■ Document passage:
A retrospective cohort analysis leveraging augmented intelligence to characterize long COVID in the electronic health record: A precision medicine framework

PLOS Digit Health. 2023 Jul 25;2(7):e0000301. doi: 10.1371/journal.pdig.0000301. eCollection 2023 Jul.

Abstract

Physical and psychological symptoms lasting months following an acute COVID-19 infection are now recognized as post-acute sequelae of COVID-19 (PASC). Accurate tools for identifying such patients could enhance screening capabilities for the recruitment for clinical trials, improve the reliability of disease estimates, and allow for more accurate downstream cohort analysis. In this retrospective cohort study, we analyzed the EHR of hospitalized COVID-19 patients across three healthcare systems to develop a pipeline for better identifying patients with persistent PASC symptoms (dyspnea, fatigue, or joint pain) after their SARS-CoV-2 infection. We implemented distributed representation learning powered by the Machine Learning for modeling Health Outcomes (MLHO) to identify novel EHR features that could suggest PASC symptoms outside of typical diagnosis codes. MLHO applies an entropy-based feature selection and boosting algorithms for representation mining. These improved definitions were then used for estimating PASC among hospitalized patients. 30,422 hospitalized patients were diagnosed with COVID-19 across three healthcare systems between March 13, 2020 and February 28, 2021. The mean age of the population was 62.3 years (SD, 21.0 years) and 15,124 (49.7%) were female. We implemented the distributed representation learning technique to augment PASC definitions. These definitions were found to have positive predictive values of 0.73, 0.74, and 0.91 for dyspnea, fatigue, and joint pain, respectively. We estimated that 25 percent (CI 95%: 6-48), 11 percent (CI 95%: 6-15), and 13 percent (CI 95%: 8-17) of hospitalized COVID-19 patients will have dyspnea, fatigue, and joint pain, respectively, 3 months or longer after a COVID-19 diagnosis. We present a validated framework for screening and identifying patients with PASC in the EHR and then use the tool to estimate its prevalence among hospitalized COVID-19 patients.

■ Required action A:
From the long COVID abstract, reproduce the passage starting at "A retrospective cohort" and ending at "eCollection 2023 Jul.".
■ Required action B:
What was the mean age of the hospitalized patients in the long COVID abstract?

■ Excerpted records:
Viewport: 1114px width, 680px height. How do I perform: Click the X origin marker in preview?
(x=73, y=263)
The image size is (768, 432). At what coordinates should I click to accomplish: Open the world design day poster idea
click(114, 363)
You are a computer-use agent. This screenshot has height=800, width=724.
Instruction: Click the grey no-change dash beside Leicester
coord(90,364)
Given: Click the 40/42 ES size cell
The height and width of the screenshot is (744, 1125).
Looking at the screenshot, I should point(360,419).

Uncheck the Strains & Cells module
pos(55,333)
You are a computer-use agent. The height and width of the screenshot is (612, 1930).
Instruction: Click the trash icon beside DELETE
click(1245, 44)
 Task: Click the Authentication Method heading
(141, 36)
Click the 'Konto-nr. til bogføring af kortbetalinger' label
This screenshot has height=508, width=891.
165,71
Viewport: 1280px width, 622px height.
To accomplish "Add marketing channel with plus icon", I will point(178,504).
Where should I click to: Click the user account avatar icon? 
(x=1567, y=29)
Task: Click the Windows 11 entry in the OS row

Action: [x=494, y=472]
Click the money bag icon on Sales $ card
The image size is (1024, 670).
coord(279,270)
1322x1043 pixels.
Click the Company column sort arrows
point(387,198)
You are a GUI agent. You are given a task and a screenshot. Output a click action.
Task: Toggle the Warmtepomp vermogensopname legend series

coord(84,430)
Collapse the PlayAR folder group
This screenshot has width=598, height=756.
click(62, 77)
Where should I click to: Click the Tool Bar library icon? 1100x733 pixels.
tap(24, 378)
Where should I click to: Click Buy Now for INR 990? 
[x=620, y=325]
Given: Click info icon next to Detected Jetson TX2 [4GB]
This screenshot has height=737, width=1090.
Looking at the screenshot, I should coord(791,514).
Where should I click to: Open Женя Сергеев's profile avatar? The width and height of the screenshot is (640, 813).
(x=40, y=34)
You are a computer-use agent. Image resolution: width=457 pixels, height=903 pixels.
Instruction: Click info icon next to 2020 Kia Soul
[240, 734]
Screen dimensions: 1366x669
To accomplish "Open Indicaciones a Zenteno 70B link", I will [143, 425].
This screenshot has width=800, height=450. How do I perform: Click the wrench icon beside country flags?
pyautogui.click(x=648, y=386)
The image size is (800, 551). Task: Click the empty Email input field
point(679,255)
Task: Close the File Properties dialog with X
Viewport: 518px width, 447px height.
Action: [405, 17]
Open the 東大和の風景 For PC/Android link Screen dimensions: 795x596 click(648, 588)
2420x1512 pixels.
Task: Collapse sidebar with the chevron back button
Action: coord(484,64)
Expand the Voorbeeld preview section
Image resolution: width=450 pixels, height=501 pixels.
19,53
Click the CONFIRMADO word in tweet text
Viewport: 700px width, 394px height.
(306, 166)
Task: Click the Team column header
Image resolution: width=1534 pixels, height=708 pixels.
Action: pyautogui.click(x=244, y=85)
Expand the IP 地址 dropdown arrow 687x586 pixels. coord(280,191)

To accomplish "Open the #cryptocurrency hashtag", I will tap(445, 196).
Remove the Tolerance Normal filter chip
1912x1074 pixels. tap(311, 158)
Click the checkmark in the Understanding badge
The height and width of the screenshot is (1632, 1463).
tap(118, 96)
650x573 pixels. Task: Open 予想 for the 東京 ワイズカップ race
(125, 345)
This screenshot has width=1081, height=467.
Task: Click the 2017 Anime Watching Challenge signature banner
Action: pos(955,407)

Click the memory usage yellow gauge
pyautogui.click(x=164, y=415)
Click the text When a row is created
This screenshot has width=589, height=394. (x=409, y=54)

■ Final answer A:
A retrospective cohort analysis leveraging augmented intelligence to characterize long COVID in the electronic health record: A precision medicine framework

PLOS Digit Health. 2023 Jul 25;2(7):e0000301. doi: 10.1371/journal.pdig.0000301. eCollection 2023 Jul.

■ Final answer B:
62.3 years (SD, 21.0 years)